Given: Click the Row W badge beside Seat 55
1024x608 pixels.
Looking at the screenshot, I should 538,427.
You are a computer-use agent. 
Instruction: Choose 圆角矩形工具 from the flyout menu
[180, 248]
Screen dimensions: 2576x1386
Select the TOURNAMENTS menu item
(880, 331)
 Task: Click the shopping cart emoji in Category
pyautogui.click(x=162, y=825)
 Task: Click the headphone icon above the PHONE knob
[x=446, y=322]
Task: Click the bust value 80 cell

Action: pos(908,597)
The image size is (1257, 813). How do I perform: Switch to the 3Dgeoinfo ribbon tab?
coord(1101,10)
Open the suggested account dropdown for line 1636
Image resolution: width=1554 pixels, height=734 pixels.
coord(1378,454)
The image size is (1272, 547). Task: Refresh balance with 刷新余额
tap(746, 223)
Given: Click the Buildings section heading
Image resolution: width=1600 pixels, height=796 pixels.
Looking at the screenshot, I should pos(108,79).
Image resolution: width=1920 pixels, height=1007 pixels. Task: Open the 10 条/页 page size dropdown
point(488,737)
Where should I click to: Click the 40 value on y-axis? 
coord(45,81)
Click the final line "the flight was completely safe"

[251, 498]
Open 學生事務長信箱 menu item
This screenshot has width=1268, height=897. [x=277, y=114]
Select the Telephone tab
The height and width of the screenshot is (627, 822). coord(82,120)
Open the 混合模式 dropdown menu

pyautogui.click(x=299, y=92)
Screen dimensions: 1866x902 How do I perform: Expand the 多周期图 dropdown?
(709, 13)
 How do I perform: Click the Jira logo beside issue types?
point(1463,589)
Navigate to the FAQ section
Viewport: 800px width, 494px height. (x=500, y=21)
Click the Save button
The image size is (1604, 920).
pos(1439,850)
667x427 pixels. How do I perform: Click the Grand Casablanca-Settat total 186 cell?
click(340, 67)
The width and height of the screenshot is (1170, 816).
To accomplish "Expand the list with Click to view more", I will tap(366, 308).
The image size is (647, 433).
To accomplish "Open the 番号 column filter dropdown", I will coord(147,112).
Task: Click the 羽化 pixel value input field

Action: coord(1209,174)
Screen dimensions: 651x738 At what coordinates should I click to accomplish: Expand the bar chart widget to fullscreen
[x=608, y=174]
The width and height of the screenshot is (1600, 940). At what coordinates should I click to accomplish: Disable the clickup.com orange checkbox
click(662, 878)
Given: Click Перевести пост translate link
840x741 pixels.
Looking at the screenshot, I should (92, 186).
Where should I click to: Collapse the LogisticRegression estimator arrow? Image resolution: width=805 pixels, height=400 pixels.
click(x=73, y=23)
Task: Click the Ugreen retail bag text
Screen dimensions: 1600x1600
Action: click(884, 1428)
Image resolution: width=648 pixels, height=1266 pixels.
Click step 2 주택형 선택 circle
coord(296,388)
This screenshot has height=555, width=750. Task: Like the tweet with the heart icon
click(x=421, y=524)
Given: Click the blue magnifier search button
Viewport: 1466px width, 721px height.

EXERCISE DETAILS: Pull every line with "Given" from the records.

RESULT BELOW:
Given: Click the Row W badge beside Seat 55
Given: Click the Buildings section heading
Given: Click Перевести пост translate link
Given: Click the blue magnifier search button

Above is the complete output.